Task to carry out:
Take the listing and give it again exactly, from its first line to its last line.
::::::
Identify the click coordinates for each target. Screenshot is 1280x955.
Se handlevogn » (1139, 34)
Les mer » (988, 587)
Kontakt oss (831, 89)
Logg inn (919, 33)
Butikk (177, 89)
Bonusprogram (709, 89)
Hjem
::::::
Solution below:
Identify the click coordinates for each target. Screenshot is 1280x955.
Se handlevogn » (1139, 34)
Les mer » (988, 587)
Kontakt oss (831, 89)
Logg inn (919, 33)
Butikk (177, 89)
Bonusprogram (709, 89)
Hjem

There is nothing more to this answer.